*Work item*
Examine the records below. Report how many of their lines contain the word "agent", with no other content.

*Recorded data*
========

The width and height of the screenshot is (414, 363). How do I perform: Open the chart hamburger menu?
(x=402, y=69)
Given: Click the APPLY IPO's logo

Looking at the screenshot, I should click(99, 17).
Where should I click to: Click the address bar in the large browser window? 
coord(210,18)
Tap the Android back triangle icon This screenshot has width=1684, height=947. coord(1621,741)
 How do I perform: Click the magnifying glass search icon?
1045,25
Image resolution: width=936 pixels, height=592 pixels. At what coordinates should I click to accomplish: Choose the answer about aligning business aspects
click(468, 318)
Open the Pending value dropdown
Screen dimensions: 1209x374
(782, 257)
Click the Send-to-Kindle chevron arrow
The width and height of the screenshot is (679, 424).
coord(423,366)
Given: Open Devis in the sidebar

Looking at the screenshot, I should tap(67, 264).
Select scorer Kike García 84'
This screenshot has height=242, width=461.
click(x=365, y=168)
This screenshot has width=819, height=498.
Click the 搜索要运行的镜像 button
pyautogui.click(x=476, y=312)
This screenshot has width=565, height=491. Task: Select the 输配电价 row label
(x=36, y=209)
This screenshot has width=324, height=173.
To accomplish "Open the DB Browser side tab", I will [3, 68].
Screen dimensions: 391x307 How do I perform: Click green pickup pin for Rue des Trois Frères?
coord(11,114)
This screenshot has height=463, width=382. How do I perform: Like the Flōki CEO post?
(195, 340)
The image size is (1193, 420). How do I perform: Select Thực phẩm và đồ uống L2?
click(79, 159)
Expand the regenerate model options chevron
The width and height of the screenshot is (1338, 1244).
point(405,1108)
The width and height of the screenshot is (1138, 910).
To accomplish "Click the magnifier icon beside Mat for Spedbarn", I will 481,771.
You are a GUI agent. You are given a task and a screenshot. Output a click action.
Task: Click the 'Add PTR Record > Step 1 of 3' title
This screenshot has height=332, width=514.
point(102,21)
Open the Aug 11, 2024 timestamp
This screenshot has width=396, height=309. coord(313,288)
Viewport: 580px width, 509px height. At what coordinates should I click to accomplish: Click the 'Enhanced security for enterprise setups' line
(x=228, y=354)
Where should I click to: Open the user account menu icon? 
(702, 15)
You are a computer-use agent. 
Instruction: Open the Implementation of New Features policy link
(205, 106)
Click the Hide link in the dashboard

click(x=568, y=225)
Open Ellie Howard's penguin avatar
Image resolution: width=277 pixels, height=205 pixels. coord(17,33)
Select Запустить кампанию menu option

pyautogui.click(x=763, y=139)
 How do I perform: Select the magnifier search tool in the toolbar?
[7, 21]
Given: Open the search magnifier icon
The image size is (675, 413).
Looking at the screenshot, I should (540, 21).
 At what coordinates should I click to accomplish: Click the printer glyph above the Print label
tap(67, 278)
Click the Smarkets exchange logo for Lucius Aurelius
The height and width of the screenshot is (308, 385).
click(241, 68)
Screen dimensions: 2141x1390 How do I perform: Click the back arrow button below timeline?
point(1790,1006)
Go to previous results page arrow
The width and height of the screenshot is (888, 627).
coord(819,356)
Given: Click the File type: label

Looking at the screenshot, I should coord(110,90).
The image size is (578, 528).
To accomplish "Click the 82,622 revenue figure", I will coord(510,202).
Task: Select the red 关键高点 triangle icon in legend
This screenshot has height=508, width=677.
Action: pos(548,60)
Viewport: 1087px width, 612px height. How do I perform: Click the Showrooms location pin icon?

========

*Task response*
2